▶ PASSAGE GIVEN:
START

| name | description |
|---|---|
video-script |
Develop short-form social media video scripts for Indy Hall. Use when the user shares a video idea, topic, or story and wants to shape it into a ~60-second script with a hook, story beats, and lesson/landing. Guides through clarifying questions to develop the concept, then outputs a structured script matching proven Indy Hall video patterns. |
Collaborative script development for Indy Hall's short-form social media video series. Each video is ~60 seconds, anchored by a lesson/takeaway, supported by a story, and opened with a hook.
Before starting, read references/success-examples.md for the four scripts that define the series quality bar and patterns.
Every script follows this structure:
- Hook (5-10 sec): A surprising statement, warm visual moment, or direct question that stops the scroll
- Story/Setup (20-30 sec): 2-4 concrete bullet points building a narrative arc
- Lesson/Landing (10-15 sec): Universal takeaway that connects back to the hook
Target duration: ~60 seconds spoken. Scripts should be speakable in a natural, conversational tone.
When a user shares a video idea:
The lesson is the anchor. Everything else serves it. Ask:
- "What's the one thing you want someone to take away from this?"
- If the user gives something broad, push for specificity: "What would you want someone to do differently after watching this?"
Do not move forward until there is a clear, specific lesson. A good lesson is one sentence and actionable or perspective-shifting.
The story is proof the lesson is real. Ask:
- "What's a specific moment or example that shows this in action?"
- Push for concrete details: names, years, places, sensory details (what did it look like, sound like, feel like?)
- If the story is abstract, ask: "Can you tell me about one specific time this happened?"
The best stories in this series have: a specific person or moment, a change/evolution over time, and something unexpected.
The hook earns attention for the story. It works backward from the lesson. Ask:
- "What's the surprising or counterintuitive part of this?"
- "If someone only heard the first sentence, would they want to hear the rest?"
Hook patterns that work:
- Challenge conventional wisdom: "When most people talk about X, they think Y. We found more success with Z."

END

▶ ENTRIES SHOWN:
START

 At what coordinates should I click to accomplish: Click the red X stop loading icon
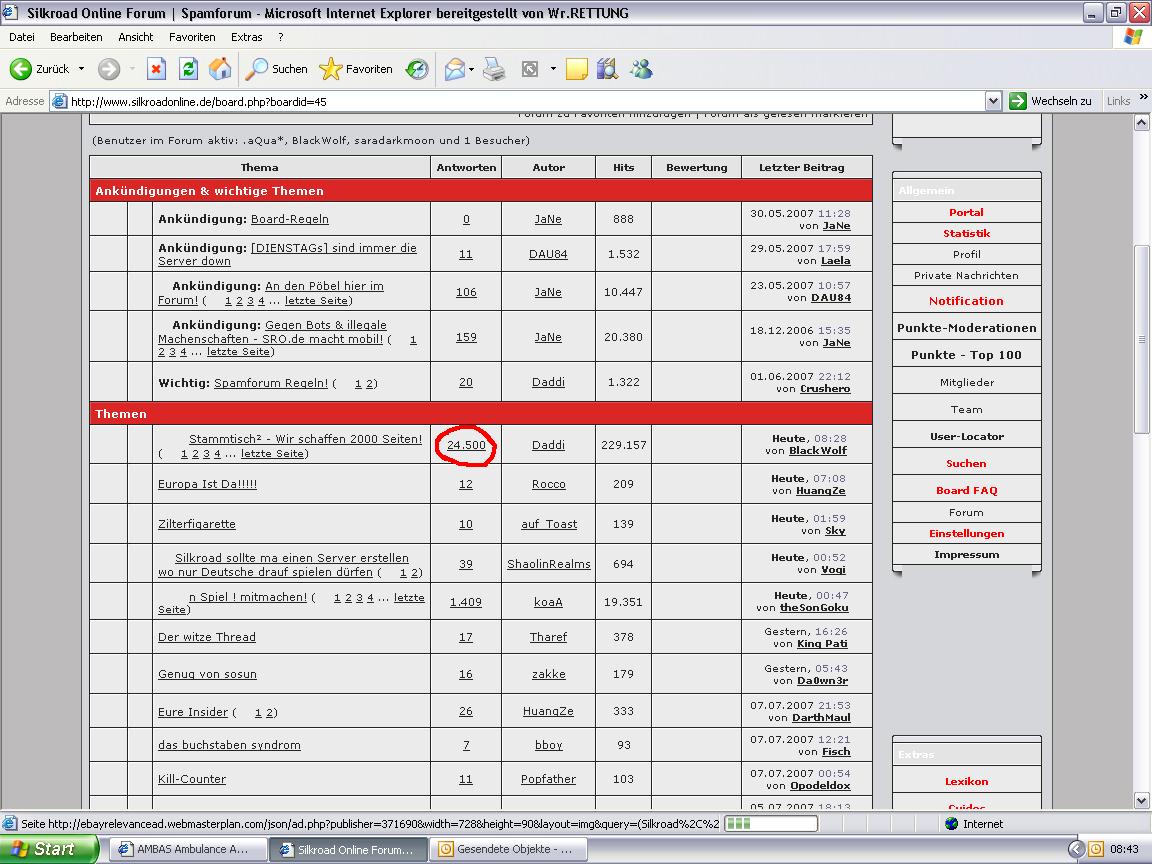point(156,69)
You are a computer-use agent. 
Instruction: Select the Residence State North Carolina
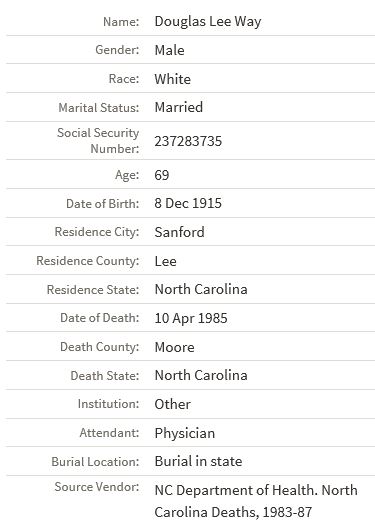[x=201, y=290]
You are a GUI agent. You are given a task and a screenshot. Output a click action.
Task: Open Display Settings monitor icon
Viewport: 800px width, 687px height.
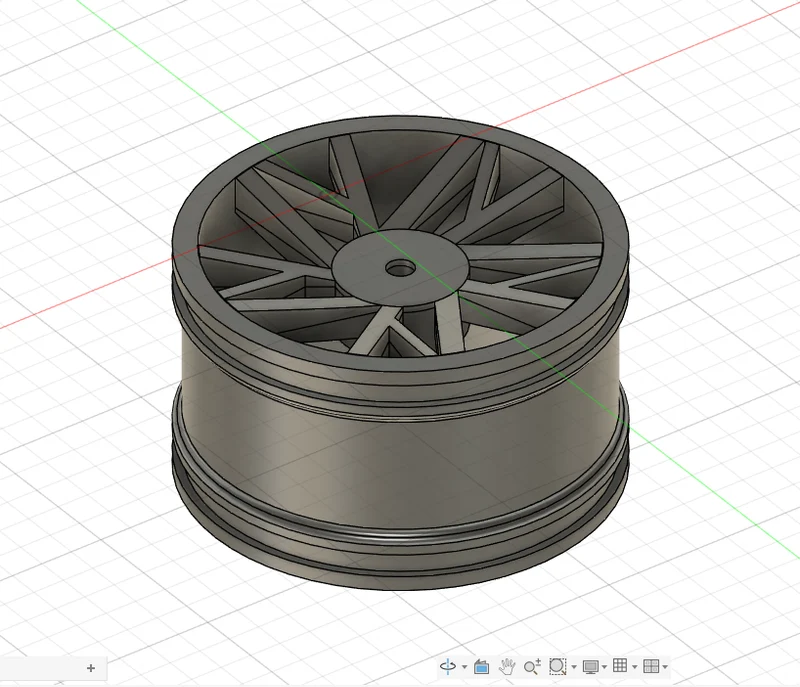pyautogui.click(x=590, y=666)
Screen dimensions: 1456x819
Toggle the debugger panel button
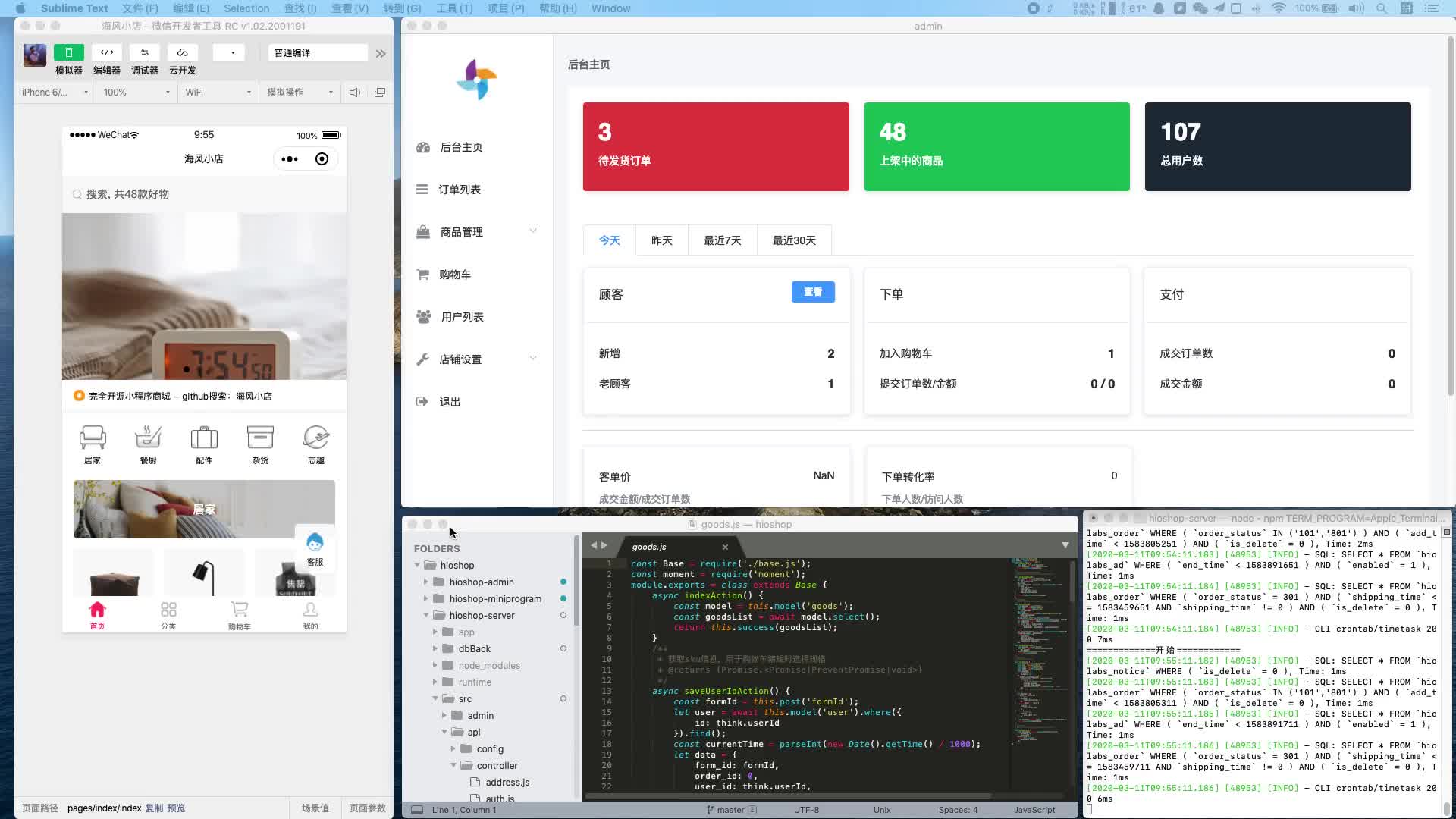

END

▶ TASKS AND EXERCISES:
1. Reproduce the stretch of the script guidelines from "- If the user" through "and something unexpected.", substituting "takeaway" for "lesson".
2. According to the script guidelines, how many seconds should the hook take?

▶ SOLUTION LIST:
1.
- If the user gives something broad, push for specificity: "What would you want someone to do differently after watching this?"
Do not move forward until there is a clear, specific takeaway. A good takeaway is one sentence and actionable or perspective-shifting.
The story is proof the takeaway is real. Ask:
- "What's a specific moment or example that shows this in action?"
- Push for concrete details: names, years, places, sensory details (what did it look like, sound like, feel like?)
- If the story is abstract, ask: "Can you tell me about one specific time this happened?"
The best stories in this series have: a specific person or moment, a change/evolution over time, and something unexpected.

2. 5 to 10 seconds.